═══ DATASET ENTRIES ═══

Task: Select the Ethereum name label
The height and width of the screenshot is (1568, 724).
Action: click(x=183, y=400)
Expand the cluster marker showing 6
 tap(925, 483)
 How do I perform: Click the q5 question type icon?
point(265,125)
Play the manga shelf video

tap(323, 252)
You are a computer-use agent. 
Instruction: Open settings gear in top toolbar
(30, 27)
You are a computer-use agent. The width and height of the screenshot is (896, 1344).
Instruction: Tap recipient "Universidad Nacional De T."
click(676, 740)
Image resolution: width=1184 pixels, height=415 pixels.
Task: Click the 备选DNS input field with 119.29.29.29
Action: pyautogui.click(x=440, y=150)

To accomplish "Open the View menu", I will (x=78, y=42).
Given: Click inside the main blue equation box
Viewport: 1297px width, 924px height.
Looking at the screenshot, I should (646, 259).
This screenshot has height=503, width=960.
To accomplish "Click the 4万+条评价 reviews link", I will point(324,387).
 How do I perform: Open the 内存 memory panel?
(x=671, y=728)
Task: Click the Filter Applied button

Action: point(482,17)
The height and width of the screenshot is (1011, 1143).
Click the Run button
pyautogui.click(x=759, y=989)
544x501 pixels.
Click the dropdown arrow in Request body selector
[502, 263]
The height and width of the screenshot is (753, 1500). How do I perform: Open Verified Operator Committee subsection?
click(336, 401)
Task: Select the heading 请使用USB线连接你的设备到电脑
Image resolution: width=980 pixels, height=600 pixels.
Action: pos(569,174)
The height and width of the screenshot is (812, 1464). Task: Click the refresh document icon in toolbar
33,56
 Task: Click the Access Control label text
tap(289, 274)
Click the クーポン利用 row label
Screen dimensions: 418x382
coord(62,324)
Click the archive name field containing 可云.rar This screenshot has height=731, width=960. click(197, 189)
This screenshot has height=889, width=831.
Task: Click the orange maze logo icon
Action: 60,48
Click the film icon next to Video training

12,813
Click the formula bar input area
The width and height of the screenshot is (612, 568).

═══

# WHAT YOU HAVE TO DO
Reproduce the entries above in full and exactly.

# EXERCISE ANSWER
Task: Select the Ethereum name label
The height and width of the screenshot is (1568, 724).
Action: click(x=183, y=400)
Expand the cluster marker showing 6
 tap(925, 483)
 How do I perform: Click the q5 question type icon?
point(265,125)
Play the manga shelf video

tap(323, 252)
You are a computer-use agent. 
Instruction: Open settings gear in top toolbar
(30, 27)
You are a computer-use agent. The width and height of the screenshot is (896, 1344).
Instruction: Tap recipient "Universidad Nacional De T."
click(676, 740)
Image resolution: width=1184 pixels, height=415 pixels.
Task: Click the 备选DNS input field with 119.29.29.29
Action: pyautogui.click(x=440, y=150)

To accomplish "Open the View menu", I will (x=78, y=42).
Given: Click inside the main blue equation box
Viewport: 1297px width, 924px height.
Looking at the screenshot, I should (646, 259).
This screenshot has height=503, width=960.
To accomplish "Click the 4万+条评价 reviews link", I will point(324,387).
 How do I perform: Open the 内存 memory panel?
(x=671, y=728)
Task: Click the Filter Applied button

Action: point(482,17)
The height and width of the screenshot is (1011, 1143).
Click the Run button
pyautogui.click(x=759, y=989)
544x501 pixels.
Click the dropdown arrow in Request body selector
[502, 263]
The height and width of the screenshot is (753, 1500). How do I perform: Open Verified Operator Committee subsection?
click(336, 401)
Task: Select the heading 请使用USB线连接你的设备到电脑
Image resolution: width=980 pixels, height=600 pixels.
Action: pos(569,174)
The height and width of the screenshot is (812, 1464). Task: Click the refresh document icon in toolbar
33,56
 Task: Click the Access Control label text
tap(289, 274)
Click the クーポン利用 row label
Screen dimensions: 418x382
coord(62,324)
Click the archive name field containing 可云.rar This screenshot has height=731, width=960. click(197, 189)
This screenshot has height=889, width=831.
Task: Click the orange maze logo icon
Action: 60,48
Click the film icon next to Video training

12,813
Click the formula bar input area
The width and height of the screenshot is (612, 568).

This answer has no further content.